O Superior Tribunal de Justiça (STJ) rejeitou, nesta quarta-feira, 1º, o pedido de soltura imediata feito pela defesa de uma influenciadora. A investigada permanece presa enquanto o tribunal avalia o mérito da solicitação, que envolve suspeitas de organização criminosa e lavagem de dinheiro.
Os advogados da influenciadora alegaram ao STJ que houve demora excessiva na condução do processo e que não havia motivos suficientes para manter a prisão preventiva. A defesa sugeriu alternativas, como monitoramento por tornozeleira eletrônica, e argumentou que, por ser mãe de um filho menor de 12 anos, ela deveria cumprir prisão domiciliar.

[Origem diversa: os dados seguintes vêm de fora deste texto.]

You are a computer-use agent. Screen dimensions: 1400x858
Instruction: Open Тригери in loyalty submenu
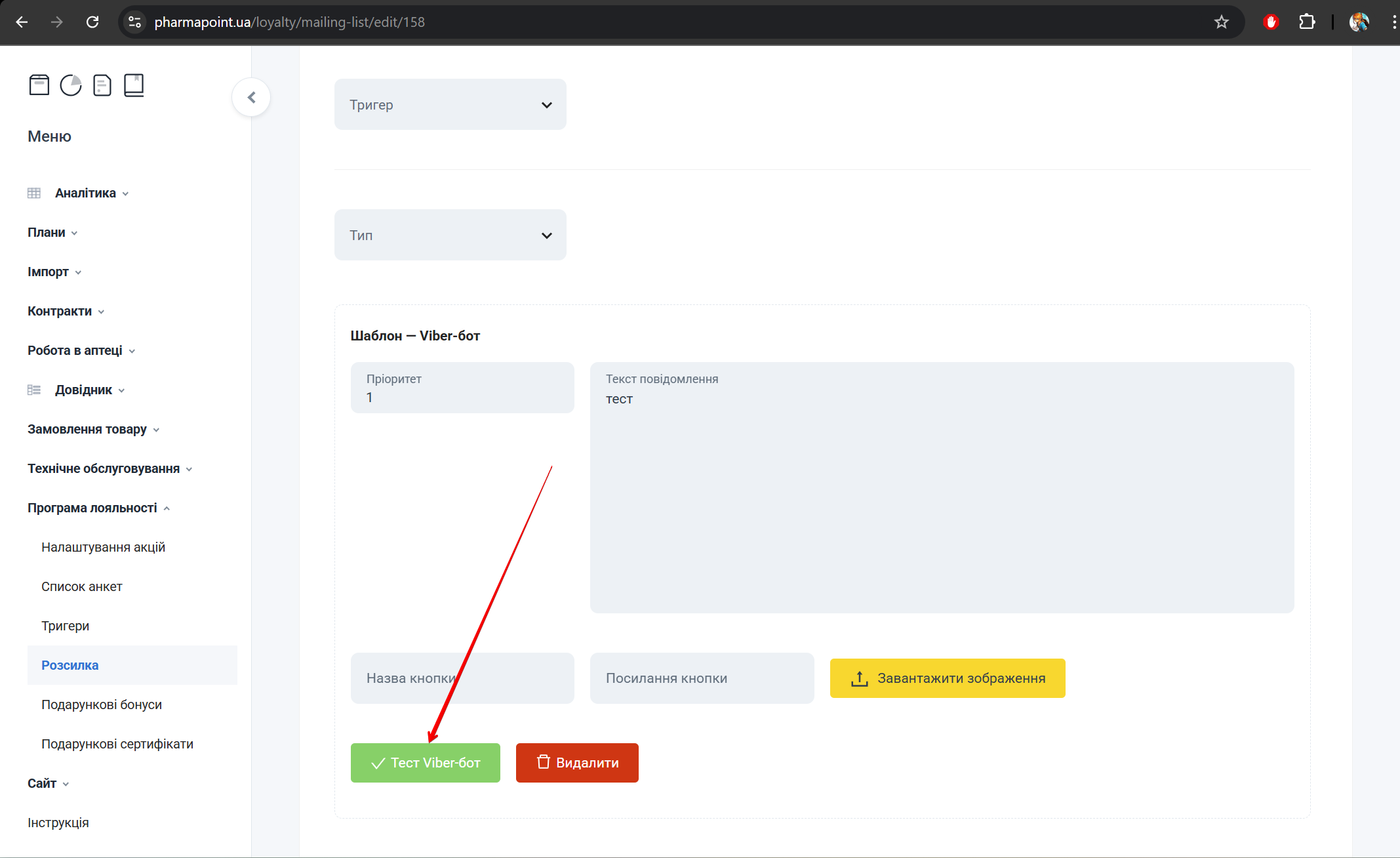(x=66, y=626)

O ministro Ribeiro Dantas, relator do caso, negou a liminar após analisar o pedido. Ele declarou que não há ilegalidade clara para justificar a libertação urgente, pois “a prisão preventiva, em juízo inicial, parece estar devidamente fundamentada”. A decisão também esclareceu que a condição de mãe não garante automaticamente a prisão domiciliar em casos excepcionais.
A investigada está detida preventivamente desde o final de maio na Penitenciária Feminina de Tupi Paulista, no interior paulista. Com a liminar negada, o habeas corpus aguarda análise do Ministério Público Federal antes de ser julgado definitivamente pelo STJ.